飲食営業許可申請について

カフェ レストラン 飲食店

カフェって、食事をしたり、仕事をしたり、息抜きをしたり、一日の時間の流れをちょっと変えるような、特別な空間だったりしませんか?そういう空間を、自分で作ってみたい!と思う方もいらっしゃることでしょう。

カフェやお寿司屋さんなどの飲食店を開業するにあたって必要な申請についてお話しします。そんなにややこしい手続きではないので、自身でやってみましょう!

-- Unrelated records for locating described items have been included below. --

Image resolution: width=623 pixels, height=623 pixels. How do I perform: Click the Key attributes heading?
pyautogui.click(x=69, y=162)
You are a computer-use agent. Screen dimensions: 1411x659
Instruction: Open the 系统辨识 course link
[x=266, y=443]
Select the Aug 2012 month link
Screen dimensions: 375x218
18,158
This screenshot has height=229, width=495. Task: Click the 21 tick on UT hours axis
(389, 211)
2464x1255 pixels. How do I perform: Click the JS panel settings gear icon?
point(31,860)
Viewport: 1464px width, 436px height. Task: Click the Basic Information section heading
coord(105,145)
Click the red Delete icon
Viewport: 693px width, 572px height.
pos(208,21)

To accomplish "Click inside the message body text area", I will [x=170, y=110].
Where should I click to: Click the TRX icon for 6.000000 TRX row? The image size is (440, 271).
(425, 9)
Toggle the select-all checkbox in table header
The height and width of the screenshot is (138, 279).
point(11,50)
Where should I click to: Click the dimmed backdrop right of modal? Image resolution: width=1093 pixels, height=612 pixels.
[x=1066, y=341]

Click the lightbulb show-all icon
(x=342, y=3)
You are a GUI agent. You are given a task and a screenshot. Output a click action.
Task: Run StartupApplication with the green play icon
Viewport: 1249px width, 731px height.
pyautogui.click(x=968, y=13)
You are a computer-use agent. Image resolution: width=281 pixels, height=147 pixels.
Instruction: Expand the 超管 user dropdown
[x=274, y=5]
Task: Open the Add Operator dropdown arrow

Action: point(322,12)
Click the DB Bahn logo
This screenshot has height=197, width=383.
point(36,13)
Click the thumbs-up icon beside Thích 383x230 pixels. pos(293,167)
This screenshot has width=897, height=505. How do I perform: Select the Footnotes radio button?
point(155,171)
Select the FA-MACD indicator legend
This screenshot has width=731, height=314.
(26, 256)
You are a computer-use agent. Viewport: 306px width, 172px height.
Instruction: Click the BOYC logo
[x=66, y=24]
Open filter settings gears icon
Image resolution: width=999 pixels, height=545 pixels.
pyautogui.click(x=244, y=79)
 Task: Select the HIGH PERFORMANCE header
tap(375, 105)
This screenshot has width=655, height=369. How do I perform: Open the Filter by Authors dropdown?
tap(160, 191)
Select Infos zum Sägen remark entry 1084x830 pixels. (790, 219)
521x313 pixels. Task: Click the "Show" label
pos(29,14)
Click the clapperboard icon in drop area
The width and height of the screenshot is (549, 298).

※この稿の内容は、主に東京23区の基準で書いています。

営業許可申請手続きの流れ

食品に関する営業を行う場合、業ごとに適切な許可を得ることが必要です。食品を扱う営業は、食品衛生法または都道府県の条例において、次の4つに分類されています。

「調理業」「製造業」「処理業」「販売業」

飲食店営業は、このうちの「調理業」に該当します。

営業許可申請手続きは、次のような流れになっています。

1.事前相談

2.申請書類の提出

3.施設検査の打ち合わせ

4.施設完成の確認検査

5.許可書の交付

6.営業開始

順に内容を確認していきます。

事前相談

開こうとしている店舗施設が、飲食店営業の許可基準に合致しているかを確認するため、施設の工事着工前に図面等を持って、申請に先立って所轄の保健所に相談に行きます。

また、食品を扱う場合は、「食品衛生責任者」を設置しなければなりません。飲食店は当然食品を扱いますので、必須です。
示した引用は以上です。